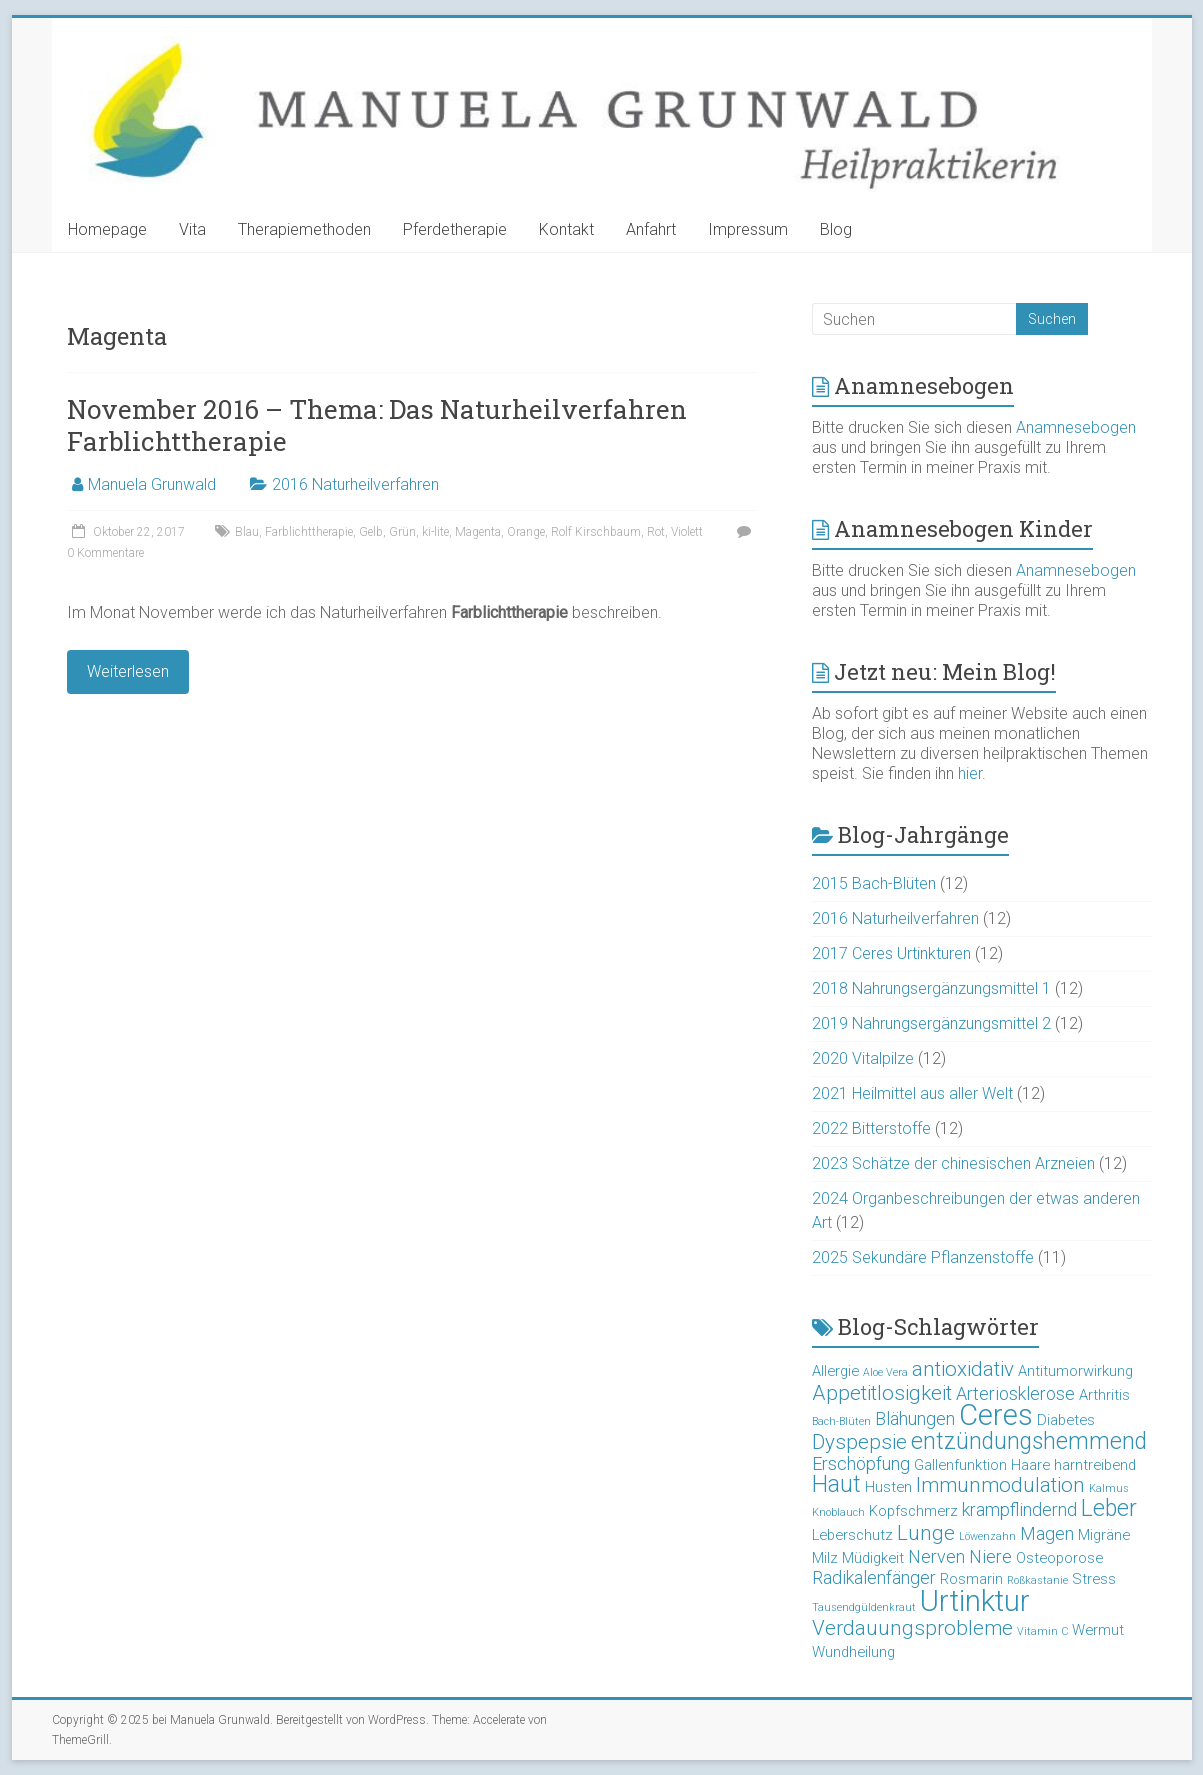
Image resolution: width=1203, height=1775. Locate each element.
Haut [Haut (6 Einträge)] (836, 1484)
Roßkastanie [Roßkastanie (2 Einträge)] (1037, 1580)
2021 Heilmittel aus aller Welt (912, 1093)
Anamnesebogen (1076, 427)
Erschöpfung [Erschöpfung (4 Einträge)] (861, 1463)
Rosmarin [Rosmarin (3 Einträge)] (971, 1579)
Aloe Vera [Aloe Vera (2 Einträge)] (885, 1372)
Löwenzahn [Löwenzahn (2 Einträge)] (987, 1536)
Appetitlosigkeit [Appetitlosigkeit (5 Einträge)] (882, 1393)
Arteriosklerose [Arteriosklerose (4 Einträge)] (1015, 1393)
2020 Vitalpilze (863, 1058)
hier (970, 773)
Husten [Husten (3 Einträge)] (888, 1487)
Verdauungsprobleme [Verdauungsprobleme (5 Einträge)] (912, 1628)
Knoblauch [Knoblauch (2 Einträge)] (838, 1512)
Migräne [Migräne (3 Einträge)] (1104, 1535)
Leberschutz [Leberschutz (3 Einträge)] (852, 1535)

════════════════

*WORK ITEM*: Print every line above exactly. Leave the pictures out.

*OUTPUT*:
Image resolution: width=1203, height=1775. Locate each element.
Haut [Haut (6 Einträge)] (836, 1484)
Roßkastanie [Roßkastanie (2 Einträge)] (1037, 1580)
2021 Heilmittel aus aller Welt (912, 1093)
Anamnesebogen (1076, 427)
Erschöpfung [Erschöpfung (4 Einträge)] (861, 1463)
Rosmarin [Rosmarin (3 Einträge)] (971, 1579)
Aloe Vera [Aloe Vera (2 Einträge)] (885, 1372)
Löwenzahn [Löwenzahn (2 Einträge)] (987, 1536)
Appetitlosigkeit [Appetitlosigkeit (5 Einträge)] (882, 1393)
Arteriosklerose [Arteriosklerose (4 Einträge)] (1015, 1393)
2020 Vitalpilze (863, 1058)
hier (970, 773)
Husten [Husten (3 Einträge)] (888, 1487)
Verdauungsprobleme [Verdauungsprobleme (5 Einträge)] (912, 1628)
Knoblauch [Knoblauch (2 Einträge)] (838, 1512)
Migräne [Migräne (3 Einträge)] (1104, 1535)
Leberschutz [Leberschutz (3 Einträge)] (852, 1535)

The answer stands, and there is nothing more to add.